With this information, the conversation is only being encouraged. Different people have different methods of slowing this process and doing what they can to protect the environment.
In Flagstaff, Bette Ulrich does her part with style. Ulrich is the owner of High Style Flagstaff, a fashion mobile boutique that sells up-cycled and recycled clothing, accessories and decor. Her products range from children’s clothes to jewelry and even bags. Her mobile boutique is set up every Sunday at the farmers market in downtown Flagstaff. She has also recently begun setting up outside the University Union on campus to connect with NAU students and spread her belief of minimizing waste and helping the environment in any way possible.
According to an article in Forbes magazine, the fashion industry is the second largest polluter in the world, behind the oil industry. As the industry grows, so does its pollution.
Though clothing is a disposable product, it has the negative effect of creating more and more textile waste. Only a small percentage of clothing is recycled or donated, the rest is left to be buried in a landfill or incinerated. Furthermore, many fabrics commonly found in clothing are nonbiodegradable, which means they can’t be broken down through natural processes over time.
The production side of fashion is often overlooked by members of the general public, however the fashion industry generates a lot of greenhouse gases throughout the manufacturing and transportation of garments.
All of these negative factors contribute to the depletion of the planet and its climate. It is because of these factors that Ulrich has created her business, High Style Flagstaff.
Ulrich started this business in the fall 2017. She gained inspiration to form this business from watching the documentary “The True Cost” on Netflix.
“The True Cost” is a documentary directed by Andrew Morgan about clothing and how as the price of clothing decreases, the environmental cost increases. The film also depicts many of the countries in which clothes are made, as well as the conditions of the people who make the clothes.

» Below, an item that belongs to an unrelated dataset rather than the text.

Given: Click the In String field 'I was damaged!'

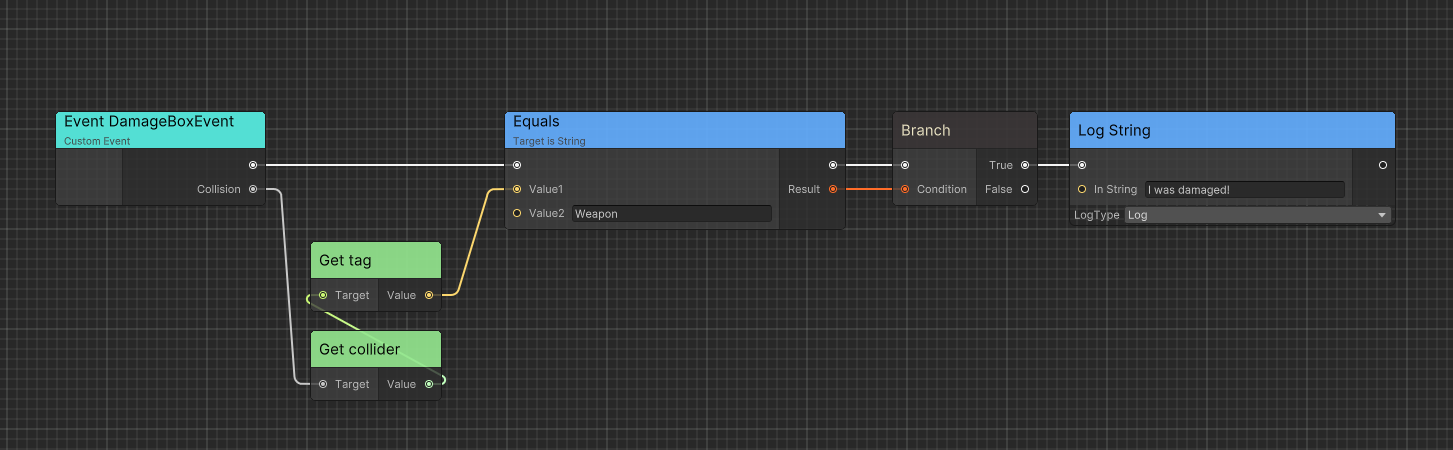Looking at the screenshot, I should tap(1244, 189).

Once Ulrich saw this documentary, she became inspired to be more ethical in the way she lived her life, especially when it came to clothing. She began to make clothing for herself and her son. She began to receive constant complements on her clothing, and that’s when she decided to try to sell products she makes. She signed up for the Flagstaff Farmers Market to sell the products she created.
One of her favorite products to make, with the help of her husband, are hand-crafted earrings. She especially loves making children’s clothes because she sees it as being faster and more fun.

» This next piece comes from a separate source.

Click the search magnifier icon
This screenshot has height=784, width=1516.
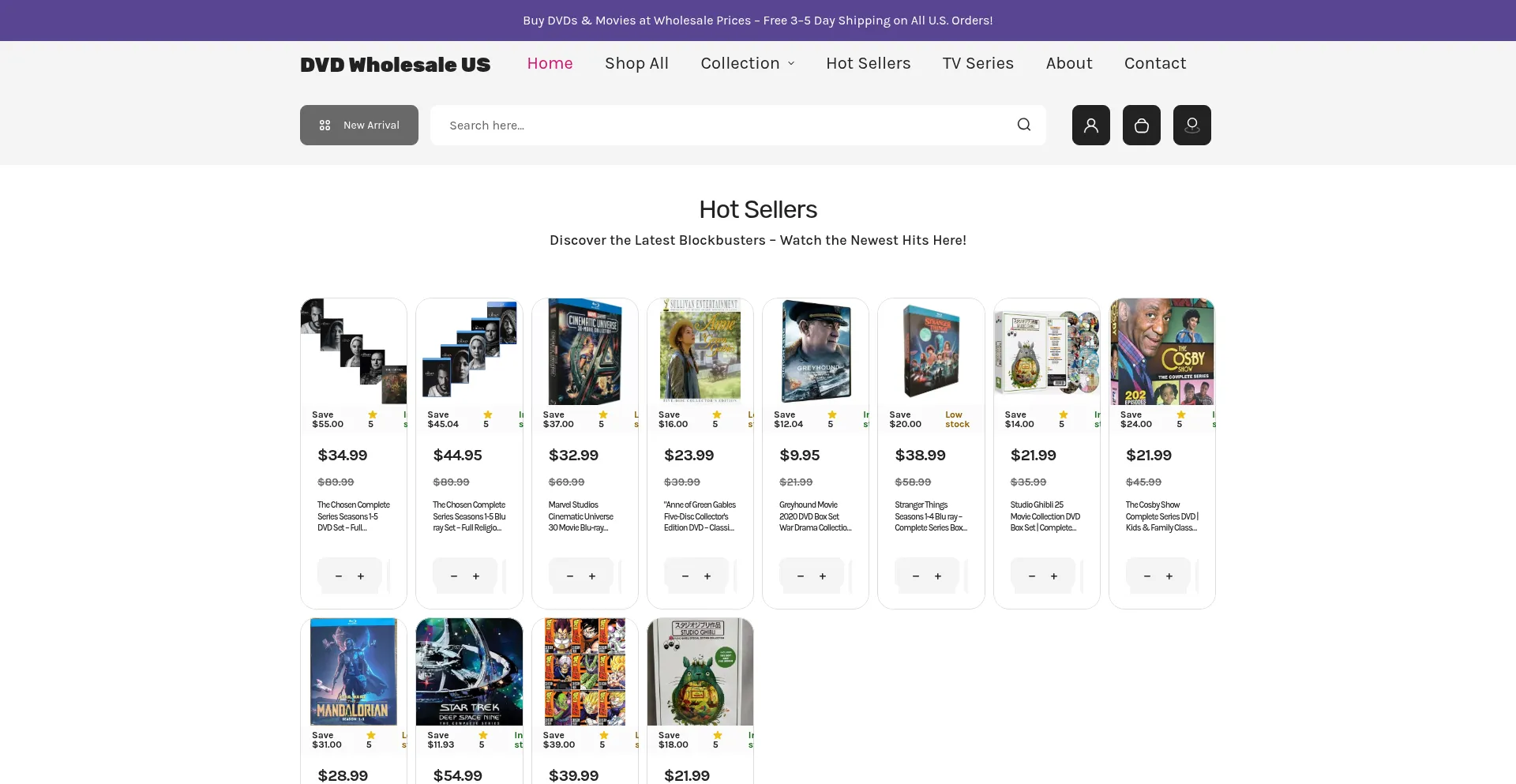[x=1024, y=125]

When she is making the clothes and accessories for her business, she thinks about where she is getting the materials. She normally gets inspired by different things she sees, such as metal in a scrap yard for earrings or other products she can make. When it comes to clothes, she gets inspired by shopping through local thrift stores and seeing what she can use from the different fabrics she finds.

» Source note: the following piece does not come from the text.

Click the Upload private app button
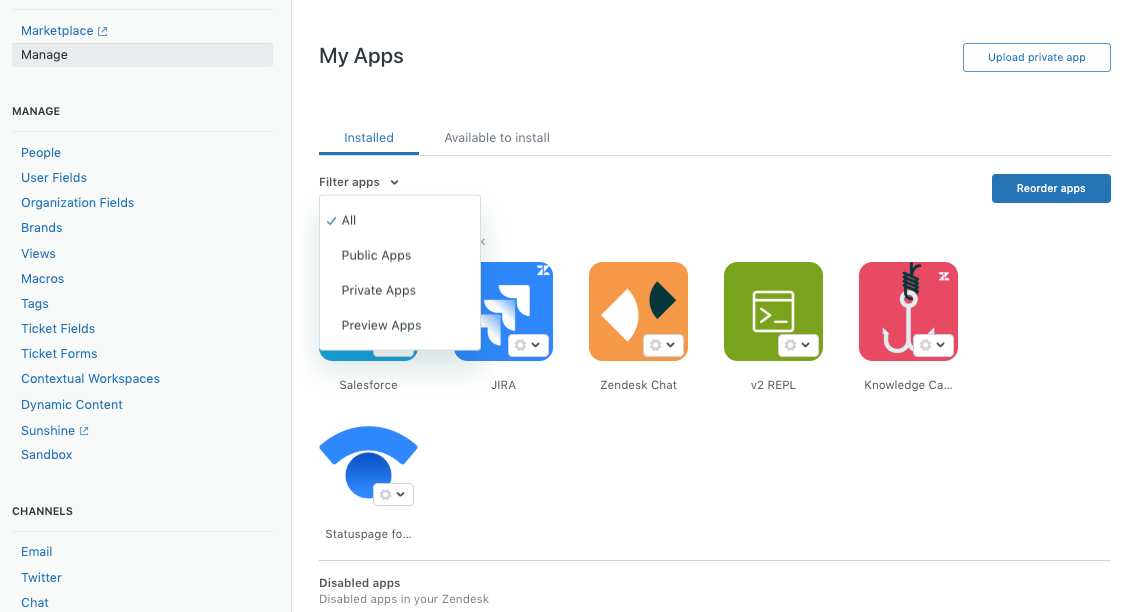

“It takes around 2,650 gallons of water to produce enough cotton to just make one pair of jeans, and we don’t have enough water,” Ulrich said. “That’s why I’ve gotten big on trying to make an impact on the world. Each year we pretty much use 1.2 trillion gallons of water on making clothing each year.”
Although Ulrich’s business is out of her mobile boutique, she hopes and dreams of expanding it to a larger location. The boutique is just the first step in her big dream of expansion. Though she cannot afford a storefront yet, she is trying to sell at different places and working to get her name out there to spread her message of up-cycling and recycling clothing. She is going to be selling her clothes within the store Snow Mountain River located on Milton, because she believes this is the only store which follows her same beliefs when it comes to being mindful of where clothing comes from and what it takes to make clothing.
The High Style Flagstaff Boutique has had an impact on students who visit the mobile shop on campus.
“It’s not really smart to buy clothes from Forever 21 because it’s very wasteful. I feel like it’s very useful to go thrifting and use clothes that are in good condition. You can get good clothes that are like Forever 21 at thrift stores and it’s less wasteful,” said sophomore Sasha Enriquez.
Junior Haley Custis has also taken notice of the unique boutique.
“I think she is in a good location because NAU is an environmentally-friendly place, so she has the right market. I’ve seen her clothes and they’re really cute, and I’ve also heard they’re fairly priced,” Custsis said.
The issue of climate change and the depleting state of our planet can be seen as a controversial conversation. However, the data and evidence goes to show something has to be done to solve this issue. Ulrich is helping to solve this issue in a creative and stylistic way.